The tiny place has a red floor, white walls and blue ceiling. There's a "God Bless America" poster on the front window. The menu offers T-bone steaks, corned beef hash, patty melts and breakfast. Everything is served 24/7.
You will also find other things that are not on the menu: the value of hard work, the power of positive thinking, an open-door policy that has functioned well for years.
The hole-in-the-wall diner -- with its 13 black-cushioned stools, a small outdoor patio and a grill not much bigger than your own stove top -- is known by many names: The sign out front says Steak 'n Egg Kitchen.
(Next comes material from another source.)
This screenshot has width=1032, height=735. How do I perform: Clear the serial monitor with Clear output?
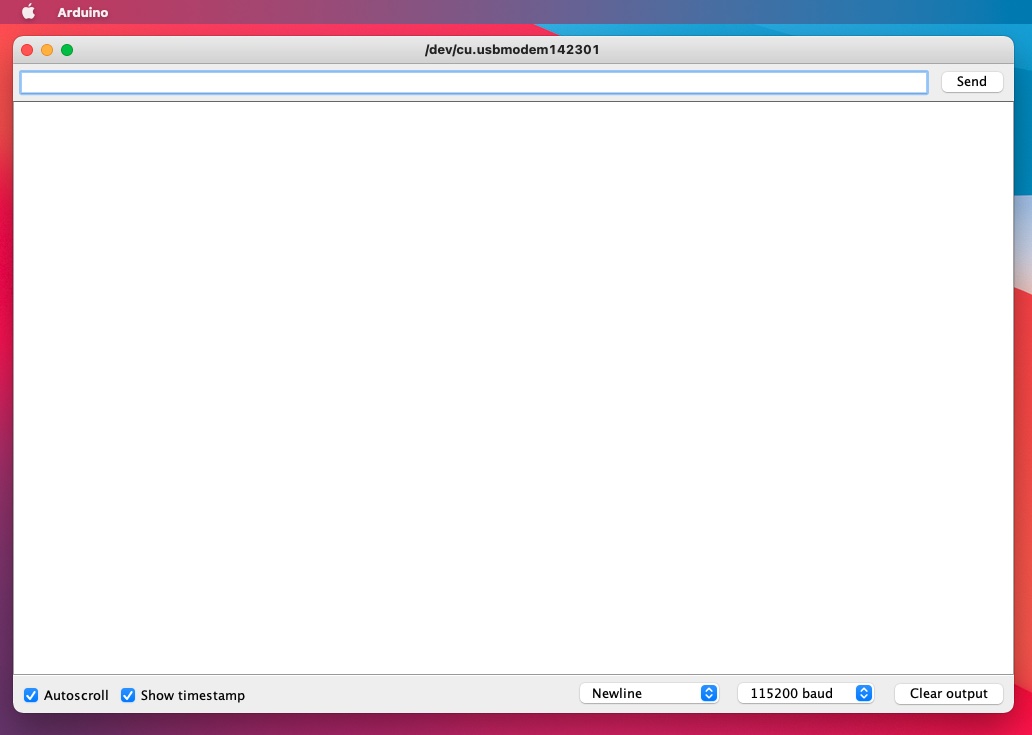[x=948, y=693]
The menu reads Osman & Joe's Restaurant.
But to most folks who know and appreciate the singularity of the place, this is the land of Oz.
It's owned by Osman "Oz" Barrie and Joe Vamboi, transplants from Sierra Leone who took it over in 1997. They didn't put their names on the menu until 1999. "We kept it secret," Barrie says, "being immigrants."
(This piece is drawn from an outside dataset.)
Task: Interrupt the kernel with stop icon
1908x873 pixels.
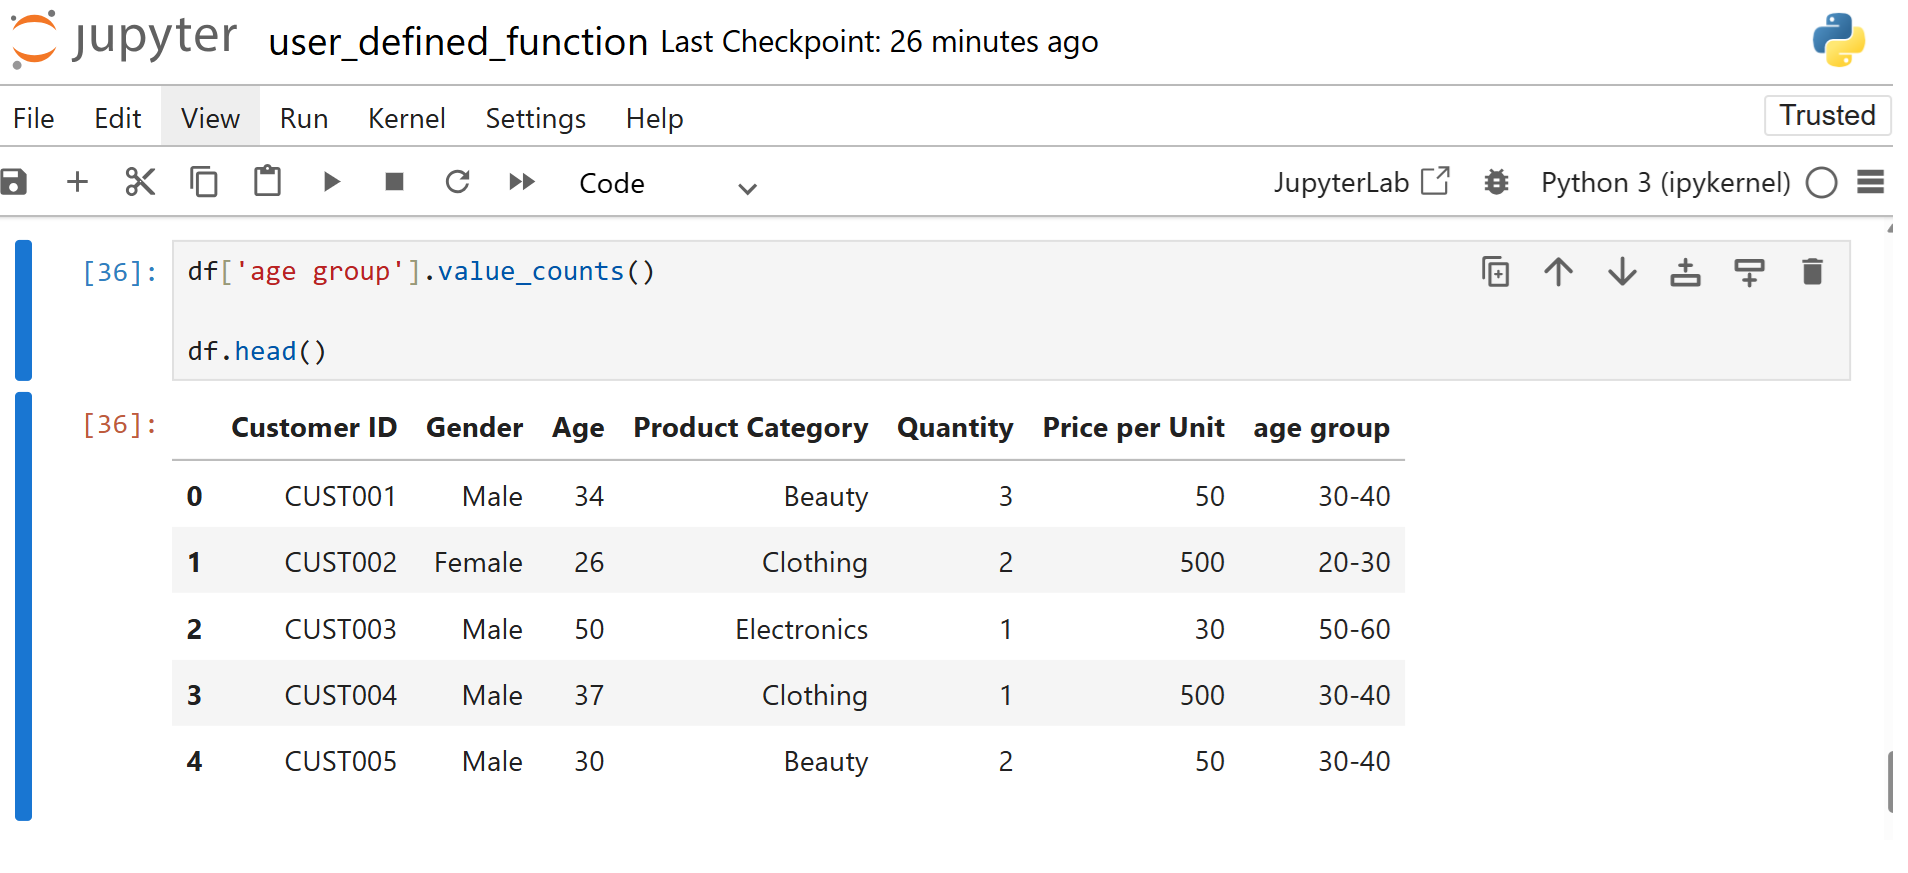Action: pos(394,182)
These days, Vamboi spends most of his time at another cafe he owns. Barrie, however, can usually be found at the diner, flipping turkey sausage, making ice-cream sundaes and mopping the floor.
Like America, there are bugs in the system -- and a few flies on the walls. But for the most part, the diner is an exultation of sights, smells, sounds and tastes. It's an eclectic parade of winners and losers with basic dreams and desires. It's slow sometimes; hectic at others.
And usually, it's full of surprises.
Welcome to America
On his first day in the United States, Osman Barrie was robbed at gunpoint.
It was 1990 and Barrie -- who had just graduated from college in Syria -- decided that he did not want to live in his native country, where civil war was erupting. A friend who had moved to Greensboro, N.C., invited him to come to the United States and work on a chicken farm. "They were looking to hire immigrants for low wages," says Barrie, a jovial guy with rounded features, wearing khaki shorts, a Hawaii T-shirt, black Dave & Buster's cap and black sneakers.
When he landed in New York, a cabdriver offered to take him to LaGuardia so he could catch a plane to North Carolina. Instead, the cabbie took Barrie to a dead-end street and pulled a gun on him. "The guy took everything I had," Barrie says.